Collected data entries
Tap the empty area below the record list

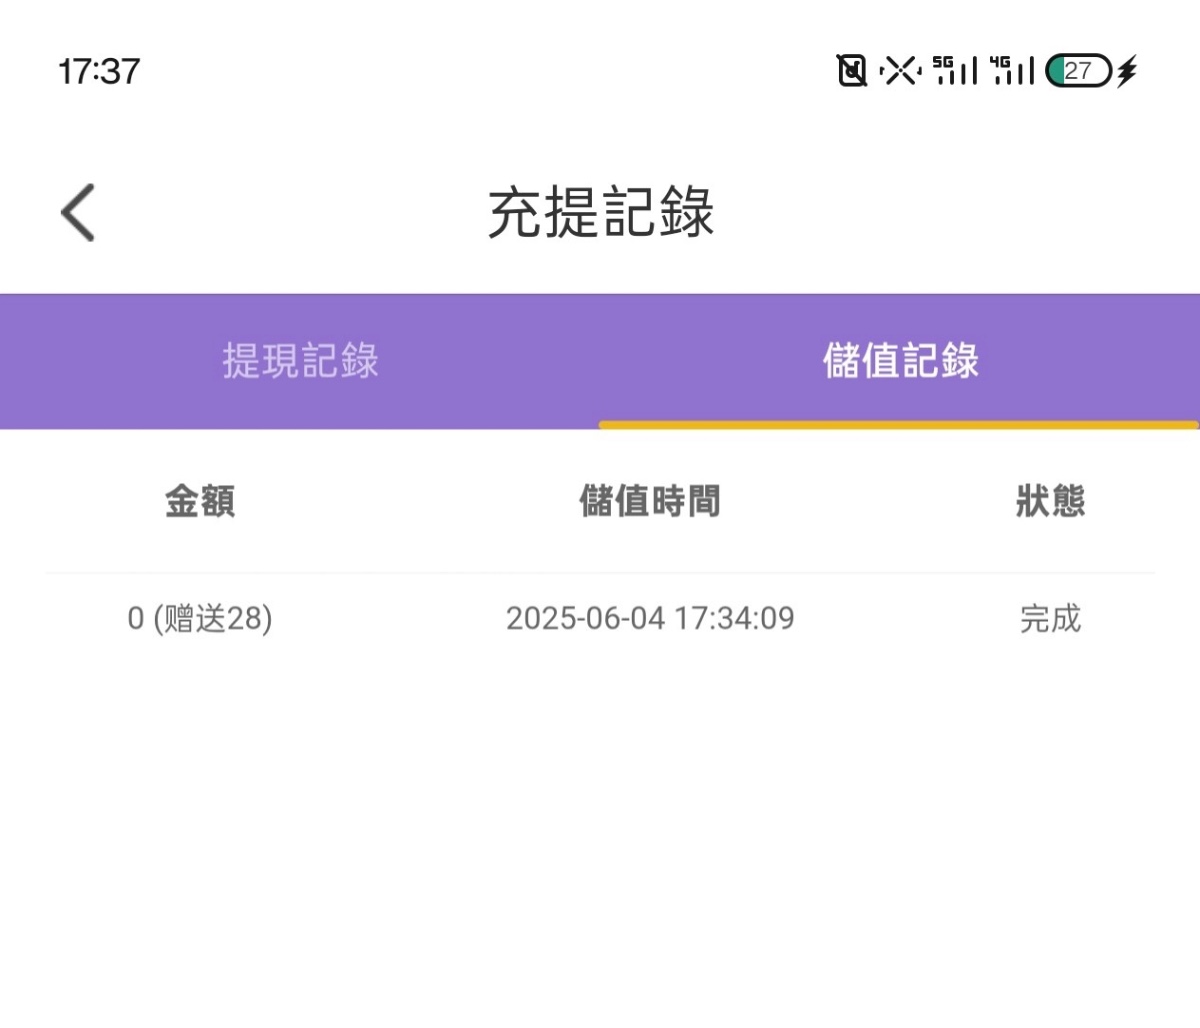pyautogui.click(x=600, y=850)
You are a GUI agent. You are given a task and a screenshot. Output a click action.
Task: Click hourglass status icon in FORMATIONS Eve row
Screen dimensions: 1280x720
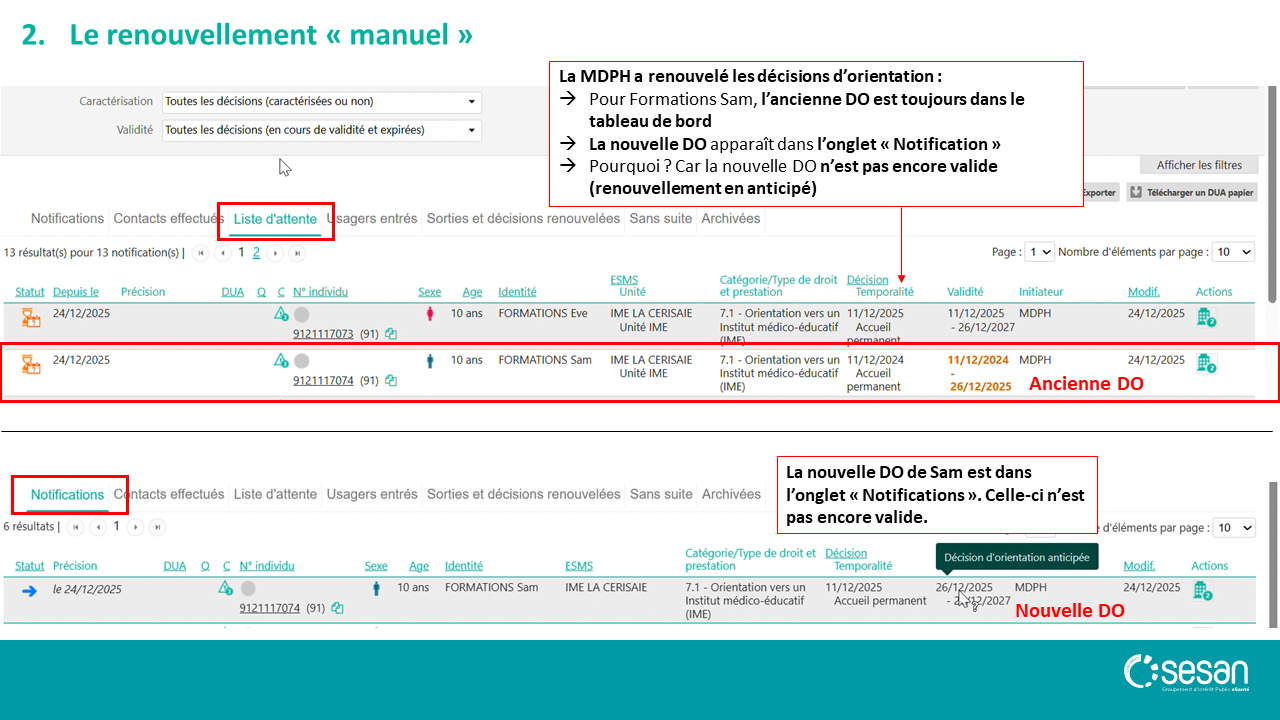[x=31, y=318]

Task requirements
Reproduce each of the items above word for word, leaving out the pictures.

In response
Tap the empty area below the record list

pyautogui.click(x=600, y=850)
You are a GUI agent. You are given a task and a screenshot. Output a click action.
Task: Click hourglass status icon in FORMATIONS Eve row
Screen dimensions: 1280x720
[x=31, y=318]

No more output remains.